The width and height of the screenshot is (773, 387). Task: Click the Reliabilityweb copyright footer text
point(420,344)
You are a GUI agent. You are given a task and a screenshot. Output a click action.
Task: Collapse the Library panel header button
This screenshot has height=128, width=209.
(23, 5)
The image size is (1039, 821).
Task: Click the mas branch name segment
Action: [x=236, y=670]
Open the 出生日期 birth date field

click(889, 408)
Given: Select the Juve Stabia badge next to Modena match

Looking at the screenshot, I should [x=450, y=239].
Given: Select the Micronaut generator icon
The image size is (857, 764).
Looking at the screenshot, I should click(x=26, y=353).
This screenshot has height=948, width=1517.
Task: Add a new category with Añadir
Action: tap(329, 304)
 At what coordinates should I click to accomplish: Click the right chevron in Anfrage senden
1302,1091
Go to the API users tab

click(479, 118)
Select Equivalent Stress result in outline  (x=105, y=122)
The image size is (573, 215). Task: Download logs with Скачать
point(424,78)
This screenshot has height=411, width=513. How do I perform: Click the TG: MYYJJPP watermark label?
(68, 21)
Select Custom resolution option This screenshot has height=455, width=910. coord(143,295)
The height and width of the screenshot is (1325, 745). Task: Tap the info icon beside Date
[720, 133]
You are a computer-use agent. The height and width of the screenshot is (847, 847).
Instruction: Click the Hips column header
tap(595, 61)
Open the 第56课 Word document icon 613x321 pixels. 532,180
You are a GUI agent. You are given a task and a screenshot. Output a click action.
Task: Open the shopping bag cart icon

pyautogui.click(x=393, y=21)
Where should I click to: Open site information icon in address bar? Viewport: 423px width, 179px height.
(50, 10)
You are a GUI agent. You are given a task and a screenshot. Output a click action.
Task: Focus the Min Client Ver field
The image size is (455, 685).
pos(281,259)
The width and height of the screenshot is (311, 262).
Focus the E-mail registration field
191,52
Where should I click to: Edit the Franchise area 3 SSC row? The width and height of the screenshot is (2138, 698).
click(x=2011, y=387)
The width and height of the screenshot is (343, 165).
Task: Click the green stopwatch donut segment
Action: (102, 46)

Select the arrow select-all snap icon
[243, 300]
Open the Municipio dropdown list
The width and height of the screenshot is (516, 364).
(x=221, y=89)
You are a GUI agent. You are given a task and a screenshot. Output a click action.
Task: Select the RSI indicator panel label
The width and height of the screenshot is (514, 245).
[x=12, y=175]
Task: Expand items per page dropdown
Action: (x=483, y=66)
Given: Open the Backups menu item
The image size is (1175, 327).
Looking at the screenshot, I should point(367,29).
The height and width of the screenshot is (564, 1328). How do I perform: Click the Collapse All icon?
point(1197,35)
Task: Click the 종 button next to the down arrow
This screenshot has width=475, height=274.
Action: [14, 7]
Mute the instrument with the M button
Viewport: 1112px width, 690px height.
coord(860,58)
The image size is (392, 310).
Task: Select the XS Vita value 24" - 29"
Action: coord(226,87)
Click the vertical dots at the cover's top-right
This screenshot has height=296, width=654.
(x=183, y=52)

# # # # #

**TASK PROMPT**
Could you set down exactly the lines from the one containing "Given: Open the Backups menu item" through the last line of the records above, both included?

**WRITTEN REPLY**
Given: Open the Backups menu item
The image size is (1175, 327).
Looking at the screenshot, I should point(367,29).
The height and width of the screenshot is (564, 1328). How do I perform: Click the Collapse All icon?
point(1197,35)
Task: Click the 종 button next to the down arrow
This screenshot has width=475, height=274.
Action: [14, 7]
Mute the instrument with the M button
Viewport: 1112px width, 690px height.
coord(860,58)
The image size is (392, 310).
Task: Select the XS Vita value 24" - 29"
Action: coord(226,87)
Click the vertical dots at the cover's top-right
This screenshot has height=296, width=654.
(x=183, y=52)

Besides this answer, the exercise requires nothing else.